Only lines containing the string "page" belong in the answer; copy all of them from the entries.

━━━

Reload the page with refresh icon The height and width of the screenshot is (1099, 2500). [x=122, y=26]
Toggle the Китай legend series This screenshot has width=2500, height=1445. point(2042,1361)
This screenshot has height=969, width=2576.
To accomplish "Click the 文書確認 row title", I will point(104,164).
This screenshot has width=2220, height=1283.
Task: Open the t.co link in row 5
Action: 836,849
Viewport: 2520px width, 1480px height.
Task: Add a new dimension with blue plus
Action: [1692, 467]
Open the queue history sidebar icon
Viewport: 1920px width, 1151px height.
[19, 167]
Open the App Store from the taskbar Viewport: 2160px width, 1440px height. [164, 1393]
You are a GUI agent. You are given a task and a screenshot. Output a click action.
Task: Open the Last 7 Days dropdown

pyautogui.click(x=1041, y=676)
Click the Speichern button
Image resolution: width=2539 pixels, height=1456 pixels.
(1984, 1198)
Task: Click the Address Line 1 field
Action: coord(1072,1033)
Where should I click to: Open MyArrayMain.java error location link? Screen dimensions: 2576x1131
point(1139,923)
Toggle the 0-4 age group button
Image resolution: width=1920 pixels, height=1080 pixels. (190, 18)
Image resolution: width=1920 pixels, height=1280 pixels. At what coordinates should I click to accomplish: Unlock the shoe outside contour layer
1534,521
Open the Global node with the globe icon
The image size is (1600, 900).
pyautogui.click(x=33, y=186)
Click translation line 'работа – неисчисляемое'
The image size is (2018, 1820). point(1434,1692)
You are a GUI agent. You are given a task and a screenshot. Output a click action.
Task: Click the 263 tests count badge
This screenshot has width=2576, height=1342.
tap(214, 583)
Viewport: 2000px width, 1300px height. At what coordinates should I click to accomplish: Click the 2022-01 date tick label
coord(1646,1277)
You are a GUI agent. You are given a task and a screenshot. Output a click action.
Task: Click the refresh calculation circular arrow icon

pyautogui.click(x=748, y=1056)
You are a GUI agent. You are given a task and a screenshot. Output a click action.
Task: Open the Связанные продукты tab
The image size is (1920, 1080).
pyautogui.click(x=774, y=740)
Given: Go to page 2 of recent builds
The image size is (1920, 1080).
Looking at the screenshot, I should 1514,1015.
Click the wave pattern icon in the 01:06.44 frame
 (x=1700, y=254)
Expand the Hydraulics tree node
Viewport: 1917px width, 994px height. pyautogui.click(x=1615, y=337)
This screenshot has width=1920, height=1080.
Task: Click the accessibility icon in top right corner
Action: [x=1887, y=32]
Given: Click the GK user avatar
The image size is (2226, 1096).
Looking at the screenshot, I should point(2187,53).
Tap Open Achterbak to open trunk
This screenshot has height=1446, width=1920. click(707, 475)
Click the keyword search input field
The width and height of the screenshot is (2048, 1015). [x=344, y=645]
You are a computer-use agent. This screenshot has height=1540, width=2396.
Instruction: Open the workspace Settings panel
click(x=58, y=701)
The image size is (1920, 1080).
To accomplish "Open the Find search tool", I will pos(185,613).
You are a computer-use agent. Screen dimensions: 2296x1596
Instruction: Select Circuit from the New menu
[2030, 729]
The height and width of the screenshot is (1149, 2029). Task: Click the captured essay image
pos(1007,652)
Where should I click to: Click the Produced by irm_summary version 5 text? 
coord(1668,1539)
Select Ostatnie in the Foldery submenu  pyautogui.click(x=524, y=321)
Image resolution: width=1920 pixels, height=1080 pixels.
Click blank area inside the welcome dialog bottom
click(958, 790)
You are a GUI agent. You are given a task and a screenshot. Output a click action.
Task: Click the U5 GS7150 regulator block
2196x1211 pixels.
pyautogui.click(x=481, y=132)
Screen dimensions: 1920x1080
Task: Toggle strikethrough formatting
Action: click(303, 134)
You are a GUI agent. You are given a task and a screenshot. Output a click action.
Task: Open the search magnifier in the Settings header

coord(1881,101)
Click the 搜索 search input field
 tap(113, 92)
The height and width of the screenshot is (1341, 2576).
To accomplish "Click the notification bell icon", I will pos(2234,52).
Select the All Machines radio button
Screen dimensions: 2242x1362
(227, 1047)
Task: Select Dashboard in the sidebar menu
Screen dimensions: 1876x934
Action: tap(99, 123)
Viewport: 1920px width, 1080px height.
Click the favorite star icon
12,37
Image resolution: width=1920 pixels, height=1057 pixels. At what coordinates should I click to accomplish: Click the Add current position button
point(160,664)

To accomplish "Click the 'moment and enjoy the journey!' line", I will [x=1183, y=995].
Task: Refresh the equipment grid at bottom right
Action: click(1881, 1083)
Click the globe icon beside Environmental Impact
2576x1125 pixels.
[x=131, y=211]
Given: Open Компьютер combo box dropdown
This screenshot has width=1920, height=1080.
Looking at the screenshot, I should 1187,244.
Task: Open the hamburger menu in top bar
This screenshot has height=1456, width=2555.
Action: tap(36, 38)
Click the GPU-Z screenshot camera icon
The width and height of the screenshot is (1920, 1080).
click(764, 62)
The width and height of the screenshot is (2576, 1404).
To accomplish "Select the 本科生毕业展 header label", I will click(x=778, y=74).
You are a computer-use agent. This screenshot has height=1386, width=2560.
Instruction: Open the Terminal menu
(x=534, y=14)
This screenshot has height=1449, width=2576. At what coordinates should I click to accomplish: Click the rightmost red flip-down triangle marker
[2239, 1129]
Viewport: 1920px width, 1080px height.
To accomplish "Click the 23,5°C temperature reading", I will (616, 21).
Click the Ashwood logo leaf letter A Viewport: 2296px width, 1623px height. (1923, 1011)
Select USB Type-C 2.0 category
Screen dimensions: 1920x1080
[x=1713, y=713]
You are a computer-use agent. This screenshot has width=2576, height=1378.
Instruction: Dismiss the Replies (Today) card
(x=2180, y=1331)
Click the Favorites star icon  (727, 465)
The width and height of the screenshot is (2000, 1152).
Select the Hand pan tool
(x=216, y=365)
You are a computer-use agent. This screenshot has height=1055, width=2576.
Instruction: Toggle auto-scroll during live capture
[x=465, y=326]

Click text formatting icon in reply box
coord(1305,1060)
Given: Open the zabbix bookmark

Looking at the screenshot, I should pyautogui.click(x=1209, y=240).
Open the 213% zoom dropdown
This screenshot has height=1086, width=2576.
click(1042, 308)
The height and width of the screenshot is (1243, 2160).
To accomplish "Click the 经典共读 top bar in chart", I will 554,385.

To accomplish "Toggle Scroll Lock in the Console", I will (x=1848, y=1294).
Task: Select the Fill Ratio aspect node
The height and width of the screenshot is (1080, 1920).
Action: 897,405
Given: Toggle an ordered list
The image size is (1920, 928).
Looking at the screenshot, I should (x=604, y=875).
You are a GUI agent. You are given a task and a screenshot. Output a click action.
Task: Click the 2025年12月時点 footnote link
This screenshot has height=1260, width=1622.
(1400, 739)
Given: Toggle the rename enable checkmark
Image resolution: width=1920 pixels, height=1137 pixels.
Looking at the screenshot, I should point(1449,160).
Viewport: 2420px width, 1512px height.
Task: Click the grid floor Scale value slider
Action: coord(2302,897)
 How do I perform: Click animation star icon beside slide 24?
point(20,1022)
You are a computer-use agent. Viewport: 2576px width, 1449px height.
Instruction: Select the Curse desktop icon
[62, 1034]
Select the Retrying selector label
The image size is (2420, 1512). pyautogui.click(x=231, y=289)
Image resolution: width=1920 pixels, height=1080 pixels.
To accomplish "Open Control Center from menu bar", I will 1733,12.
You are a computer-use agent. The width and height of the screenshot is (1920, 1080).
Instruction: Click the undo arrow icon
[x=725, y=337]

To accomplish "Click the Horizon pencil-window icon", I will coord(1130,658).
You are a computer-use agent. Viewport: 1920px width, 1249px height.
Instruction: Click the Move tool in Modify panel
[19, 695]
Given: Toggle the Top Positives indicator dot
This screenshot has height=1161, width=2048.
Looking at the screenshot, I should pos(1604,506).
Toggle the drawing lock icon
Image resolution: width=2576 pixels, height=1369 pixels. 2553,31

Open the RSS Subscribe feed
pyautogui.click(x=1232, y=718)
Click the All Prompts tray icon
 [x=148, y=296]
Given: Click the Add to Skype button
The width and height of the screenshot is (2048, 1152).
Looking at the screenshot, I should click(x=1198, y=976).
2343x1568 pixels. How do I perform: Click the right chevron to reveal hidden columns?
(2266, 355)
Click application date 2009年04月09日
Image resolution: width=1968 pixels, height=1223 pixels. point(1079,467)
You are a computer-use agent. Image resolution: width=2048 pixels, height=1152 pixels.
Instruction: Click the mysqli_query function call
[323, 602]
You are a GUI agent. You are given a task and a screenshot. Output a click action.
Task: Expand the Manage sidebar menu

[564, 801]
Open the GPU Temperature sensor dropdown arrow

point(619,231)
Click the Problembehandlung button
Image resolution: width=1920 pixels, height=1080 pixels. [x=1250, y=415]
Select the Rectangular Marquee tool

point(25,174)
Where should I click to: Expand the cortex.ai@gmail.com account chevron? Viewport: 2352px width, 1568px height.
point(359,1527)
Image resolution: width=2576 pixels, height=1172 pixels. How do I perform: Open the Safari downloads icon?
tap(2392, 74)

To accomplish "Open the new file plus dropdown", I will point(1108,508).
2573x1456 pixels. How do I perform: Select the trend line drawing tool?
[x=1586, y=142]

━━━

* Task answer
Reload the page with refresh icon The height and width of the screenshot is (1099, 2500). [x=122, y=26]
Given: Go to page 2 of recent builds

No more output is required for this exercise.